• **TASK LIST**
1) In the Abe shooting report below, why does the "cardiorespiratory arrest" wording suggest that Abe may have died without saying so outright? Answer in one to three sentences.
2) Please render this sentence from the Abe shooting report below into Spanish: "One man, believed to be the shooter, has been taken into custody."
3) Carry on with the Abe shooting report below, writing on from its final sentence.

• **PAGE EXCERPT**
- Advertisement -
World

Ex-Japan PM feared dead after shooting

Local media say Shinzo Abe appears to be in cardiorespiratory arrest, a term often used in Japan before a feared death can be officially confirmed by a coroner.

AFP
3 minute read
Share
Former Japanese prime minister Shinzo Abe interacts with supporters as he joins the election campaign for Liberal Democratic Party member Kentaro Asahi (not pictured) ahead of the House of Councillors election on July 10, in Tokyo on June 22. Photo: AFP
Former Japanese prime minister Shinzo Abe interacts with supporters as he joins the election campaign for Liberal Democratic Party member Kentaro Asahi (not pictured) ahead of the House of Councillors election on July 10, in Tokyo on June 22. Photo: AFP

Japan's former prime minister Shinzo Abe was shot at a campaign event on Friday, a government spokesman said, as local media reported the ex-leader was showing no vital signs.

"Former prime minister Abe was shot at around 11.30am," in the country's western region of Nara, chief cabinet secretary Hirokazu Matsuno told reporters.

"One man, believed to be the shooter, has been taken into custody. The condition of former prime minister Abe is currently unknown."

• **MATERIAL PROVIDED**

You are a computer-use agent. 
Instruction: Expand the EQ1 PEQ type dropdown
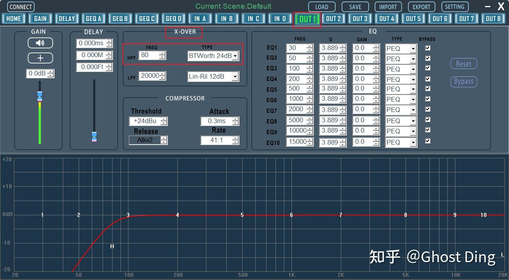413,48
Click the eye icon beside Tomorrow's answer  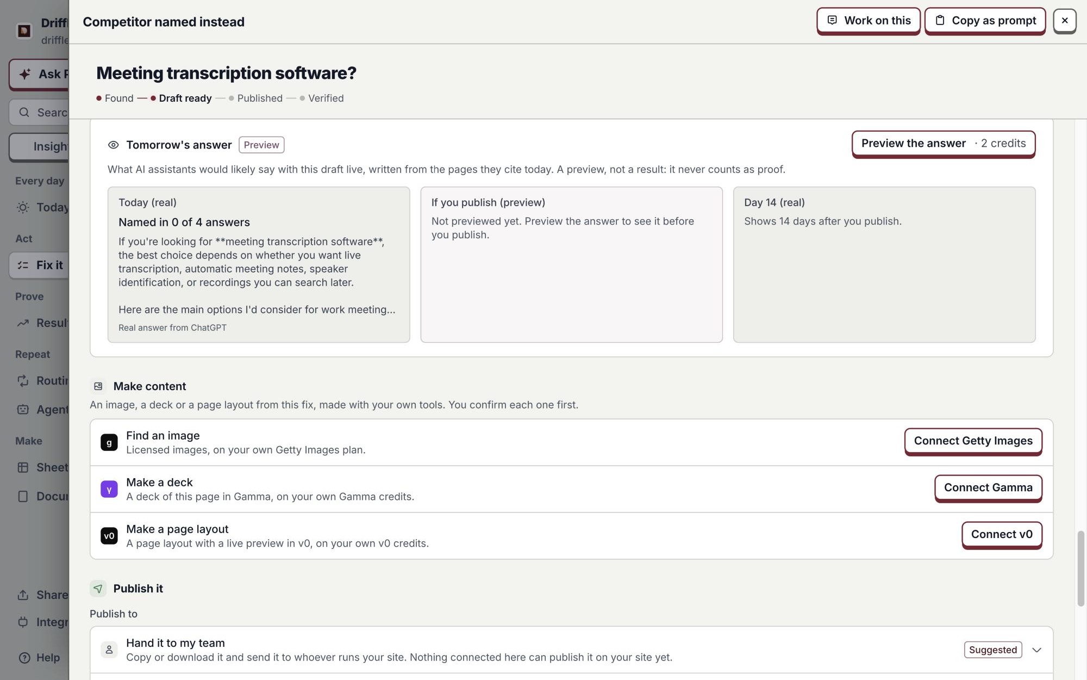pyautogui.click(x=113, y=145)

• **TASK RESPONSES**
1) Local media used "cardiorespiratory arrest," which in Japan is often said before a coroner can officially confirm a feared death. The term signals that Abe may be dead while that death is still unconfirmed.

2) Un hombre, que se cree que es el tirador, ha sido detenido.

3)
"Whatever the reason, such a barbaric act can never be tolerated, and we strongly condemn it," Matsuno added.

Local media including national broadcaster NHK and the Kyodo news agency said the former prime minister appeared to be in "cardiorespiratory arrest", a term often used in Japan before a feared death can be officially confirmed by a coroner.

The attack on a man who may be Japan's best-known politician comes despite the country's famously low levels of violent crime and tough gun laws.

Abe had been delivering a stump speech at an event ahead of Sunday's upper house elections, with security present, but spectators were able to approach him fairly easily. 

Footage broadcast by NHK shows him standing on a stage when a loud blast is heard and smoke is visible in the air.

A man is then seen being tackled to the ground by security.

"He was giving a speech and a man came from behind," a young woman at the scene told NHK.

"The first shot sounded like a toy. He didn't fall and there was a large bang. The second shot was more visible, you could see the spark and smoke," she added.

"After the second shot, people surrounded him and gave him cardiac massage."

Abe, 67, collapsed and was bleeding from the neck, a source from his ruling Liberal Democratic Party told the Jiji news agency.

An official at Nara Medical University hospital told AFP: "What we can share now is that his transfer here has been completed," declining to comment on the former leader's status.

'Saddened and shocked' 

Several media outlets reported that he appeared to have been shot from behind.

Jiji said the government said a task force had been formed in the wake of the incident, and reaction was already beginning to pour in.

"We are all saddened and shocked by the shooting of former prime minister Abe Shinzo," US ambassador to Japan Rahm Emanuel said in a statement.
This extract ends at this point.